§ Exercise text:
┌──

Image credit: Heartbreakers, 2001

After being cooped up inside for most of the spring, I’m really excited to watch a movie featuring beaches, cocktails, and a grand old Florida hotel. Heartbreakers (Disc/Download) is a surprisingly fun rom-com that will have you dreaming of palm trees, the Intracoastal Waterway, and romance under the stars.

Featuring Sigourney Weaver and Jennifer Love-Hewitt as mother/daughter con-artists, this movie takes the audience through a lot of twists. First, Sigourney is marrying Ray Liotta, right before catching him in a compromising position with his sexy secretary. Turns out the secretary is her daughter, planted to secure a hefty divorce settlement. Due to a strange subplot involving the ALWAYS FABULOUS Anne Bancroft, the duo heads to Palm Beach next to snag a billionaire. They check in to the Breakers Hotel (get it, HeartBREAKERS??), and begin working on Gene Hackman’s character William B. Tensey, a tobacco executive with one foot in the emphysema grave. Hackman really “hacks” his way through this part, in the best anti-smoking campaign I’ve ever seen. Things get messy when Jennifer Love-Hewitt falls for a sweet, earnest bartender (played by Jason Lee), prompting the age-old dilemma between love and money. If the plot seems bananas, it is. But if you’re looking for some escapism right now, this movie is a perfect choice.

└──

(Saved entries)
┌──

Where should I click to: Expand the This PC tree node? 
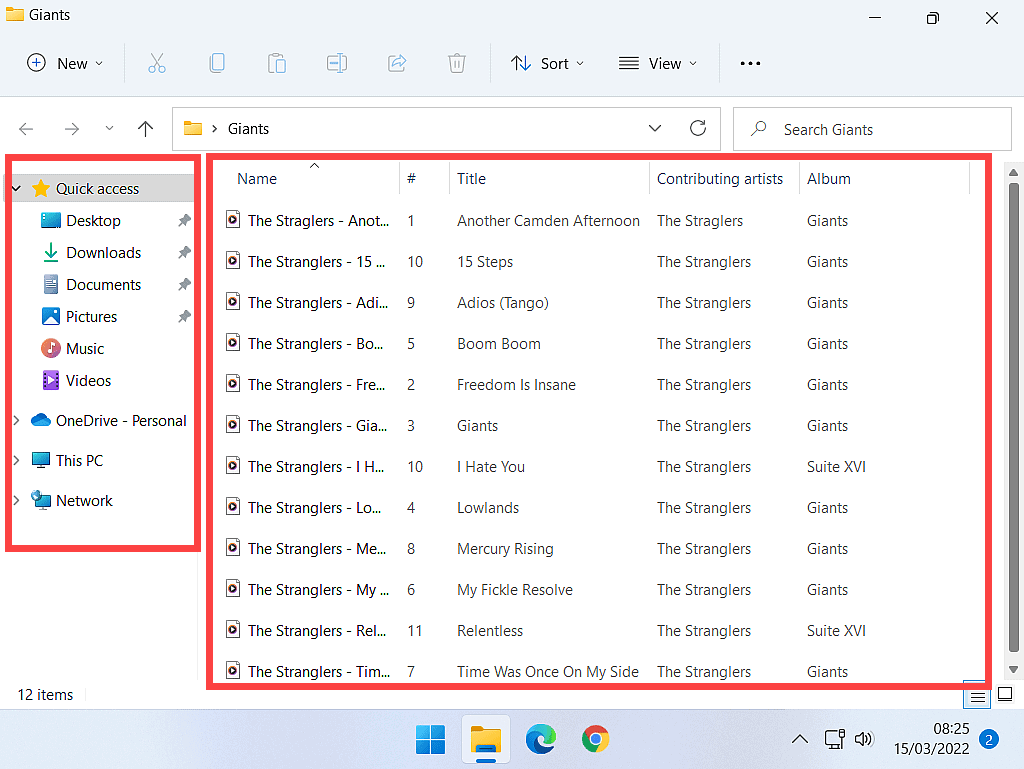(x=16, y=461)
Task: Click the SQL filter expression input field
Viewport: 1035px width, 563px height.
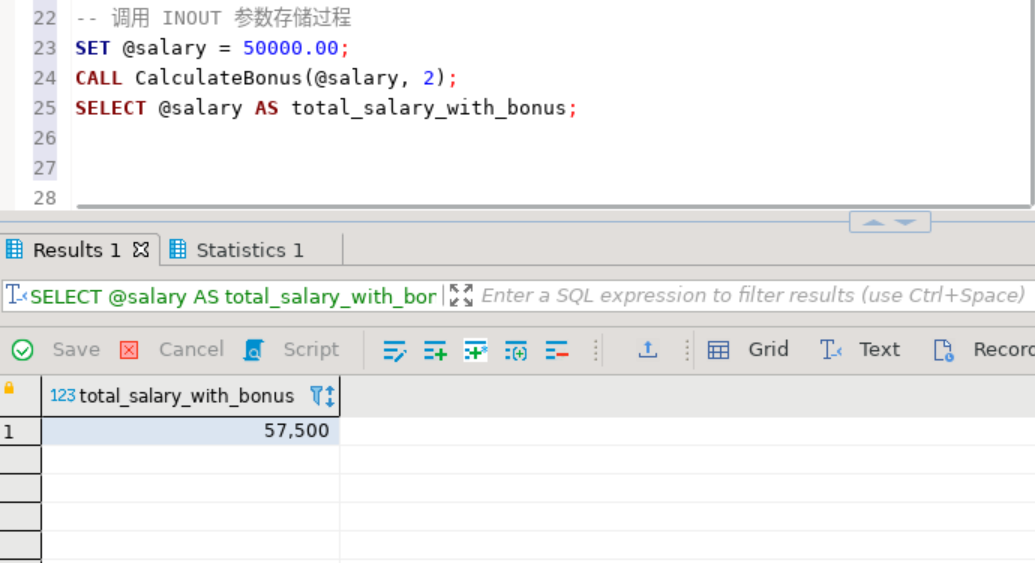Action: pyautogui.click(x=752, y=295)
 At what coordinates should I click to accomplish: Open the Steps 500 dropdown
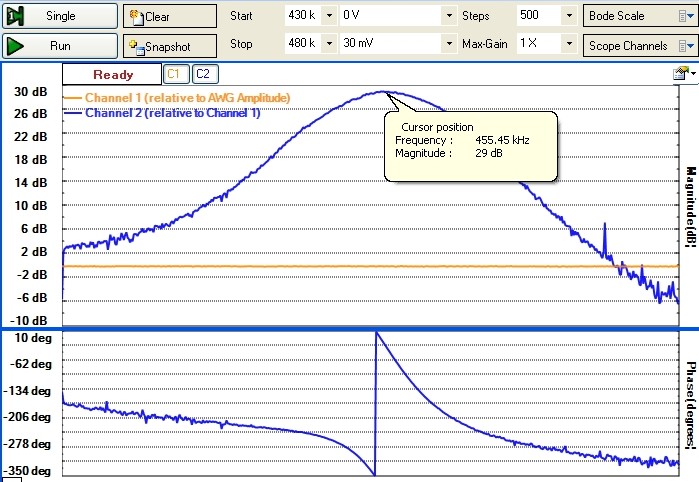click(x=568, y=16)
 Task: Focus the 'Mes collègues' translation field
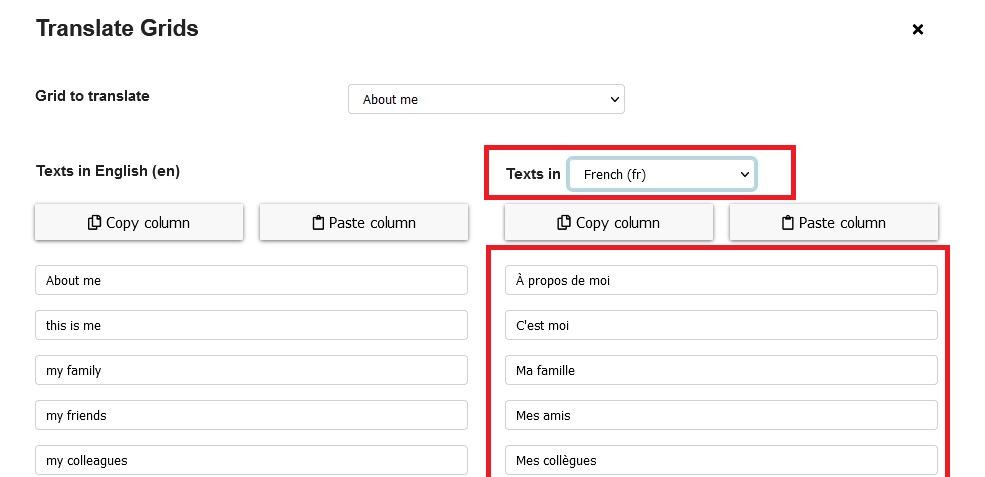coord(721,460)
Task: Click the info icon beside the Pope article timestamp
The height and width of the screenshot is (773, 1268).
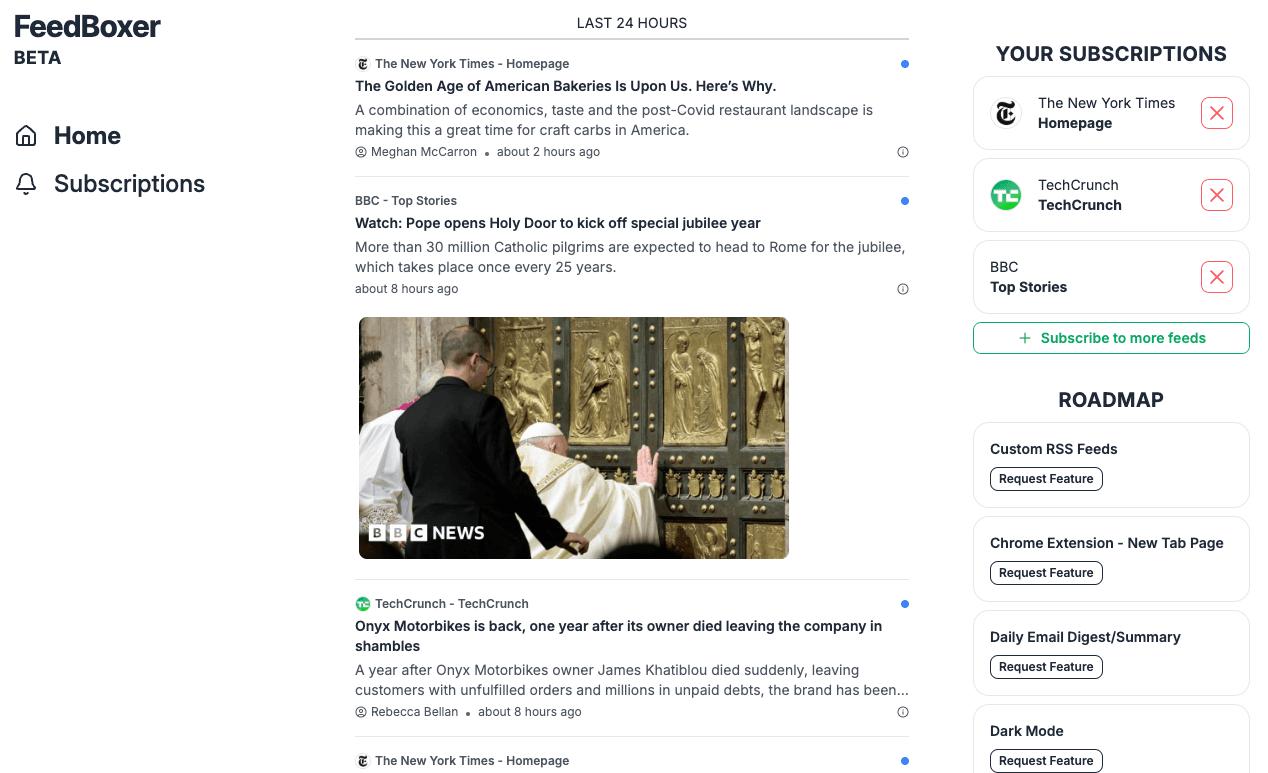Action: (903, 288)
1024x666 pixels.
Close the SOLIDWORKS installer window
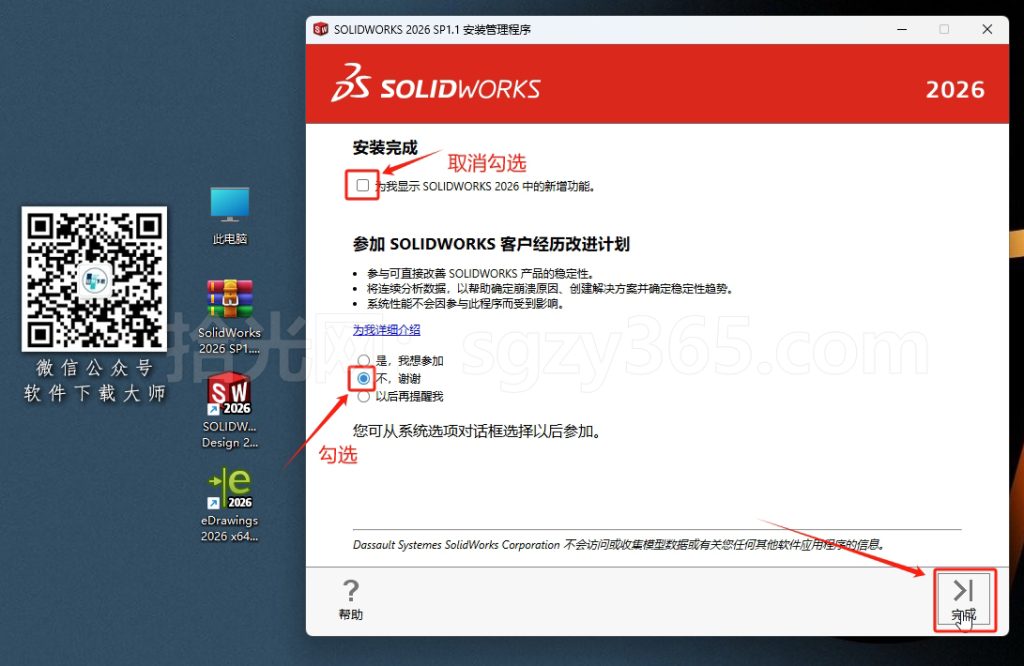[x=987, y=30]

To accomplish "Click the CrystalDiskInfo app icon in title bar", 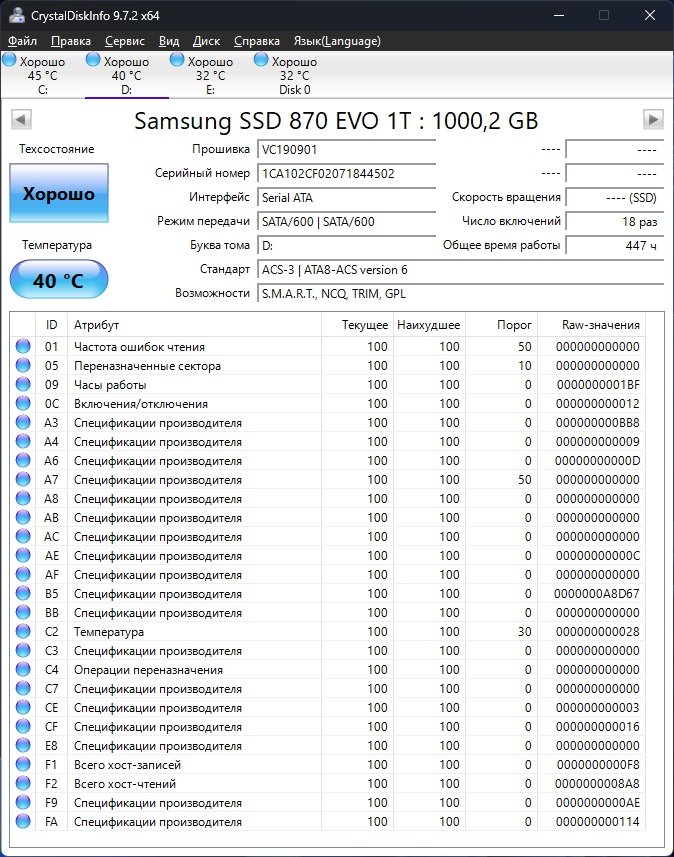I will pyautogui.click(x=14, y=16).
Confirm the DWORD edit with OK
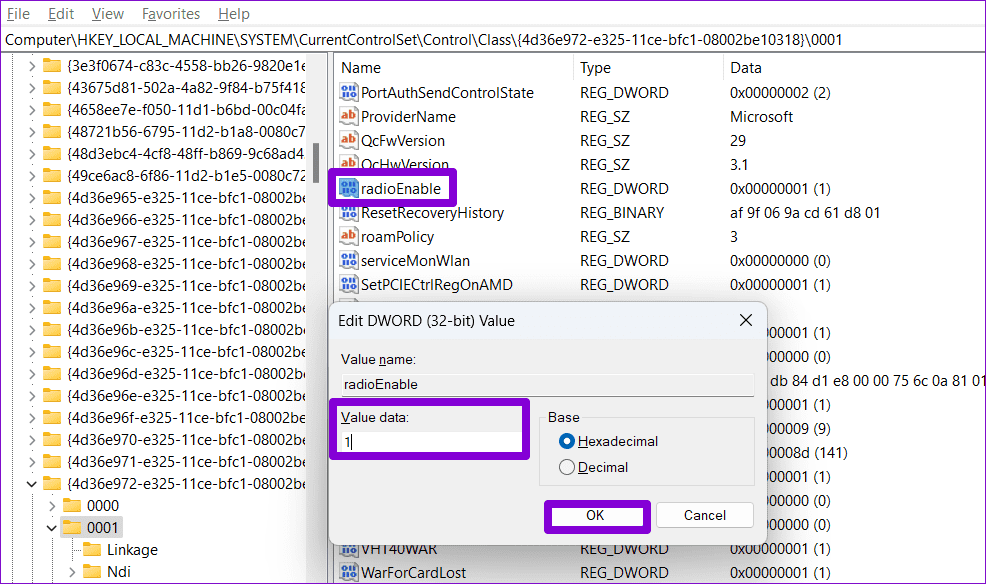Screen dimensions: 986x584 pyautogui.click(x=596, y=515)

└──

§ Problem A: For each statement about the Heartbreakers review, answer yes or no and quote the words from the review that decide it. (i) The secretary Sigourney Weaver catches with Ray Liotta is her daughter. (ii) The mother and daughter travel to Miami to find a billionaire. (iii) Jennifer Love-Hewitt's character falls for a bartender played by Jason Lee.
§ Problem B: According to the Heartbreakers review, what kind of executive is William B. Tensey?
§ Problem C: Extend the Heartbreakers review past its final sentence.
The data here has nothing to do with the movie review.

§ Expected answer A:
(i) Yes: "Turns out the secretary is her daughter, planted to secure a hefty divorce settlement."
(ii) No: "the duo heads to Palm Beach next to snag a billionaire."
(iii) Yes: "Jennifer Love-Hewitt falls for a sweet, earnest bartender (played by Jason Lee)"

§ Expected answer B: He is a tobacco executive.

§ Expected answer C:
It’s such a joy to see a rom-com set somewhere other than New York/Chicago/LA, so let’s celebrate that Florida Lyfe with a tropical martini. While watching Heartbreakers, I recommend drinking this Floridatini.

Floridatini

1 ½ oz Vodka

1 ½ oz Grapefruit Juice

½ oz Passionfruit Syrup

¾ oz Lime Juice

Dash of Peychaud’s bitters

Combine all ingredients in a shaker over ice. Shake until chilled, then strain into a martini glass. Garnish with an umbrella.

Floridatini

Although I love the romance of this film, and especially the wedding dress worn by JLH, the movie’s success is actually due to the complicated, endearing mother/daughter relationship. These two actresses have great chemistry together, even when they’re stabbing each other in the back. Somehow, you still feel the love. Cheers!